* Data shown *

════════

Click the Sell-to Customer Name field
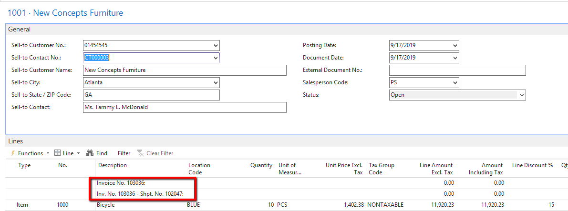 (x=184, y=70)
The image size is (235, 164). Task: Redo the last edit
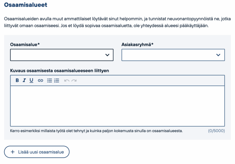(x=74, y=80)
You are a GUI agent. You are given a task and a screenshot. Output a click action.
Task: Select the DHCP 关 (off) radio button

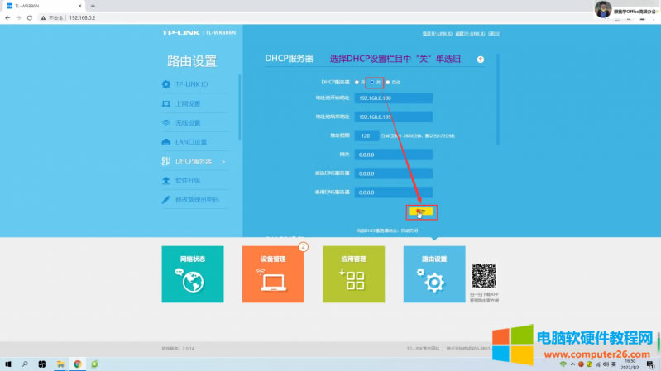pyautogui.click(x=371, y=83)
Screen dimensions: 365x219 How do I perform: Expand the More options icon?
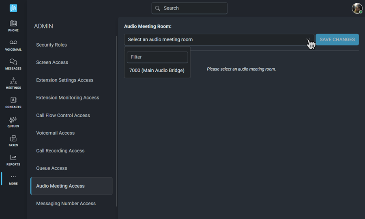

════════

* Assignment *
Give the records back verbatim, pictures excluded.

* Solution below *
Click the Sell-to Customer Name field
 (x=184, y=70)
The image size is (235, 164). Task: Redo the last edit
(x=74, y=80)
You are a GUI agent. You are given a task and a screenshot. Output a click action.
Task: Select the DHCP 关 (off) radio button

pyautogui.click(x=371, y=83)
Screen dimensions: 365x219 How do I perform: Expand the More options icon?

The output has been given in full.